Anni dopo Giovanni Brusca, come ricorda sempre il libro di Di Girolamo, disse durante l’udienza di un processo: «Bagarella le armi moderne non le sa usare». Germanà si salvò.

Dopo l’attentato, Messina Denaro divenne latitante: ufficialmente il suo nome è iscritto nella lista dei ricercati dal 2 giugno 1993. A quel punto era già diventato il capo di Cosa Nostra nella provincia di Trapani, leader indiscusso delle nuove leve. I soldi arrivavano dalle estorsioni: per gran parte dei contratti, accordi, transazioni nella zona del trapanese, una percentuale doveva essere versata ai Messina Denaro.

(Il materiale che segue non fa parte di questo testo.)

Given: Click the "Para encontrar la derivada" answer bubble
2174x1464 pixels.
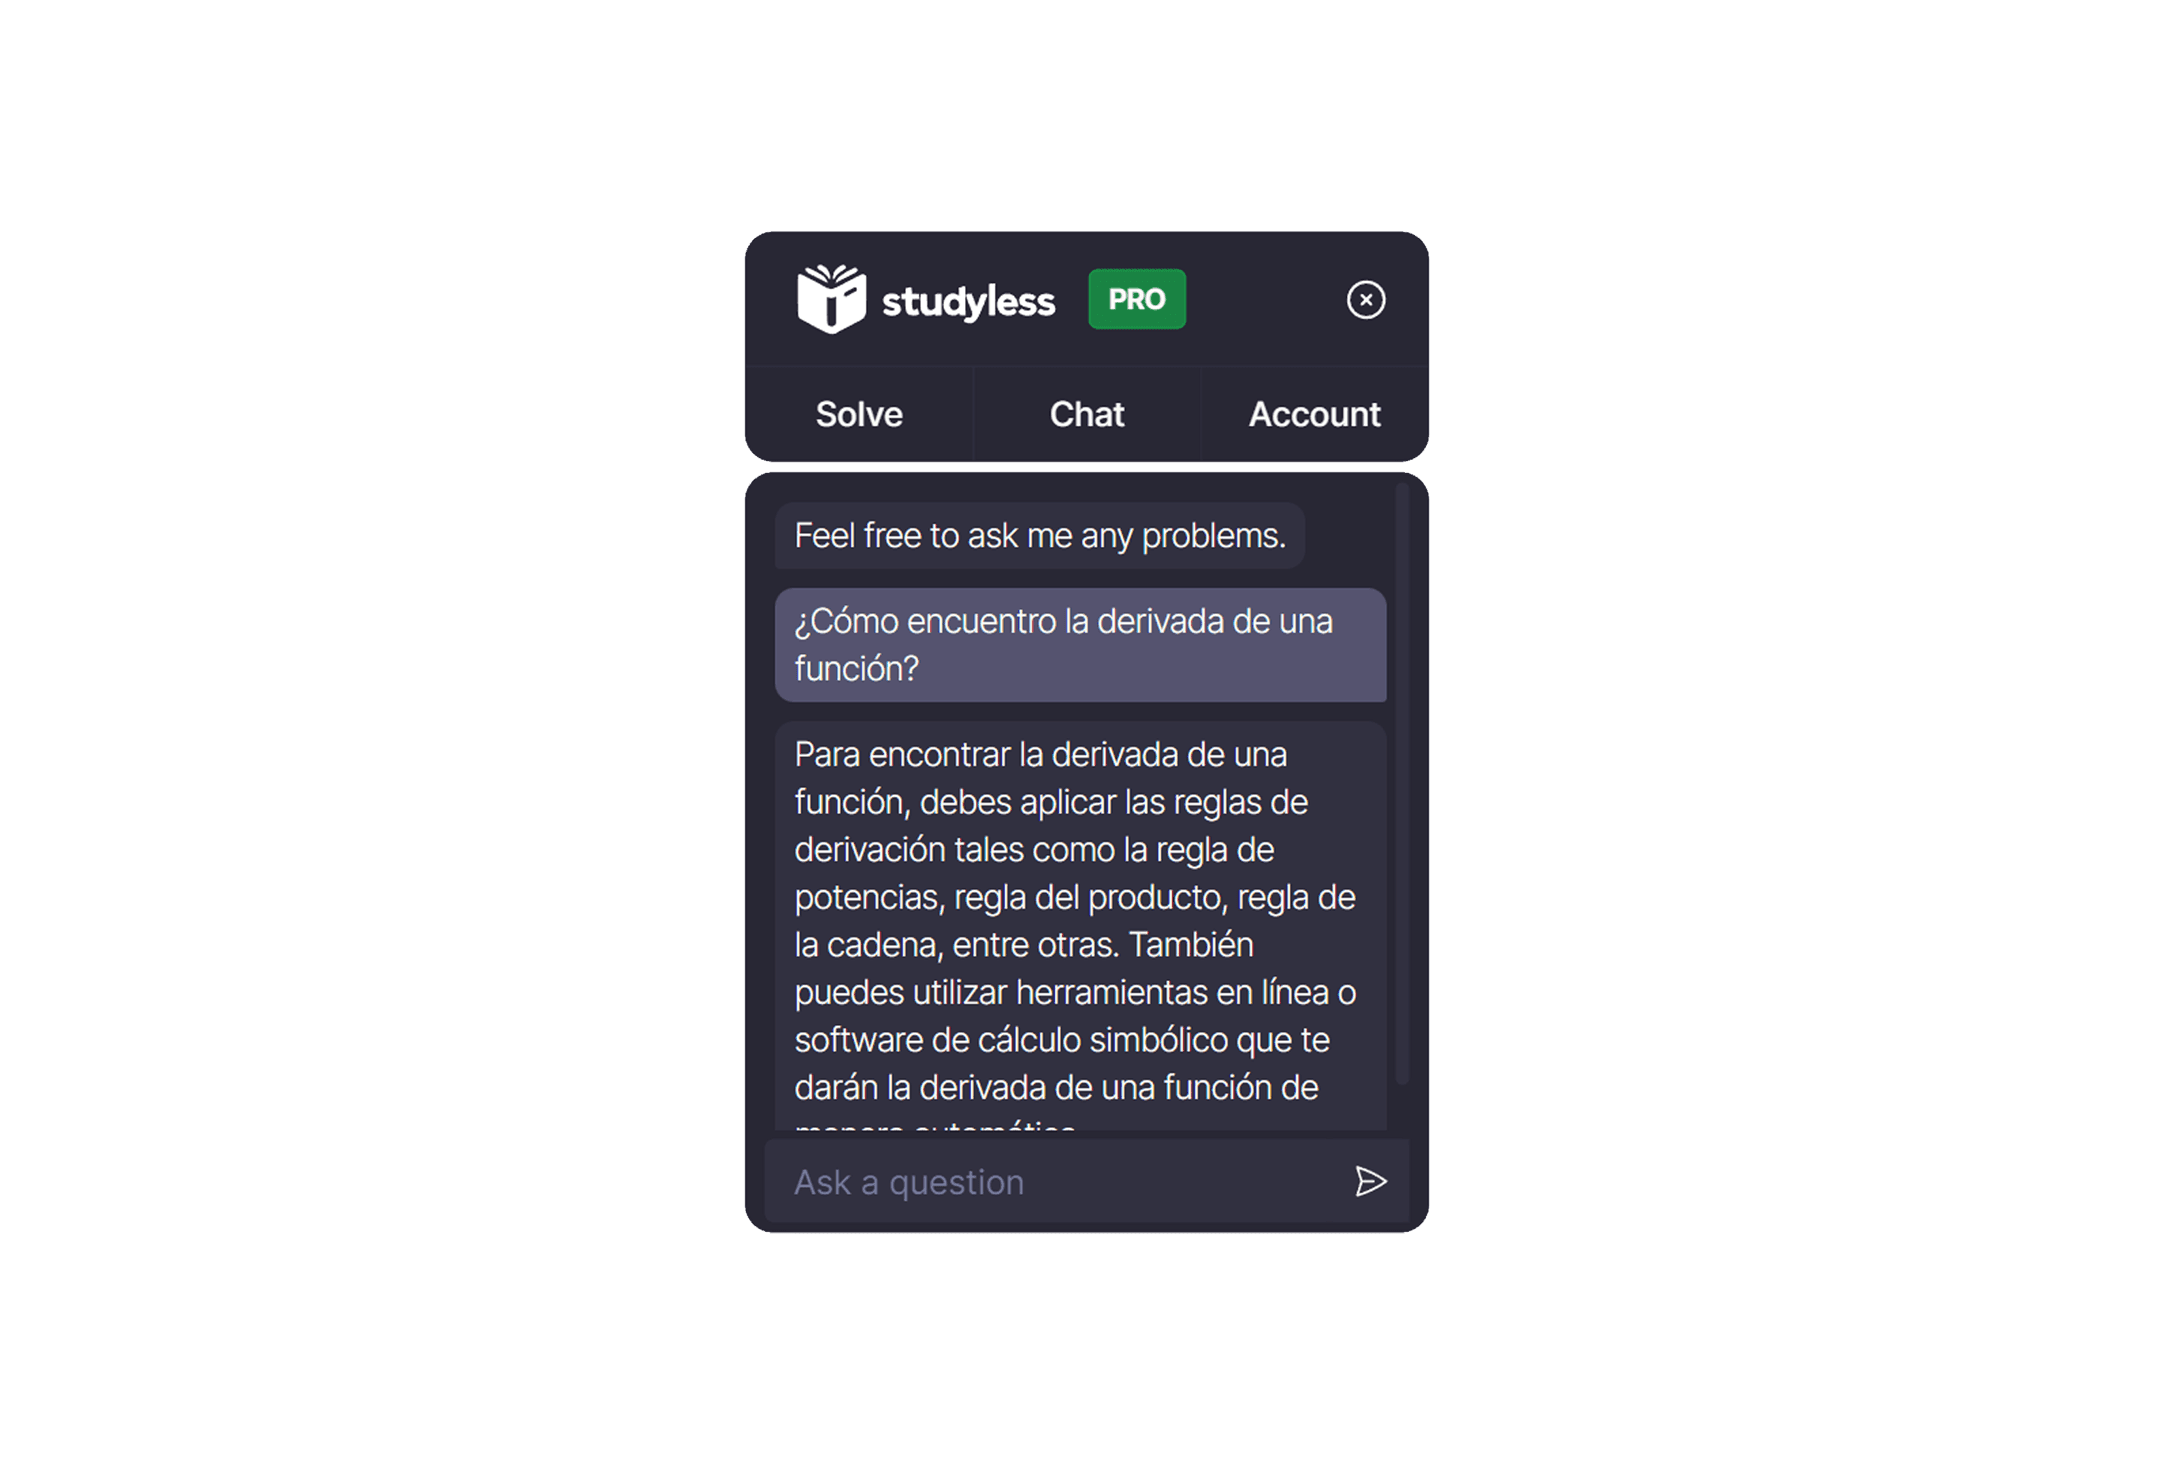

Tanti altri soldi arrivavano dallo smaltimento illegale dei rifiuti, dal riciclaggio di denaro e naturalmente dal traffico di droga. I soldi passavano attraverso i conti di centinaia di prestanome. Messina Denaro faceva, e presumibilmente fa, affari in Sudamerica, Spagna, Francia, Paesi Bassi, Nord Africa. Fedelissimo di Totò Riina, Messina Denaro esercitava il controllo militare sul trapanese. Era lui a decidere gli obiettivi da colpire, lui a comandare gli eserciti nelle guerre di mafia.

Fu lui a segnalare a Riina i monumenti a Roma, Milano e Firenze da colpire per attaccare lo Stato tra il 1992 e il 1993.

Ha raccontato Francesco Geraci, pentito di mafia: «Un giorno Matteo mi venne a trovare chiedendomi cosa ne pensassi di un progetto di attentati da effettuare nei confronti di personaggi famosi come Baudo, Costanzo, Martelli, Santoro e altre personalità di rilievo. Disse che così si sarebbe destabilizzato lo Stato. Io risposi “Buono è”. Così lui mi disse che presto ci saremmo trasferiti a Roma a frequentare i vip».

Prima di partire, Messina Denaro portò Geraci, Vincenzo Sinacori, Giuseppe Graviano e Fifetto Cannella a comprare vestiti eleganti. A Roma frequentarono locali alla moda sperando di incontrare personaggi dello spettacolo e attori. Iniziarono a studiare i movimenti di Maurizio Costanzo, andarono almeno due volte al teatro Parioli dove Costanzo registrava la sua trasmissione. L’attentato fu tentato in via Fauro, a Roma, il 14 maggio 1993: Costanzo e la moglie Maria De Filippi ne uscirono illesi. Oggi il mistero rimane su chi diede ordini alla mafia per effettuare le stragi.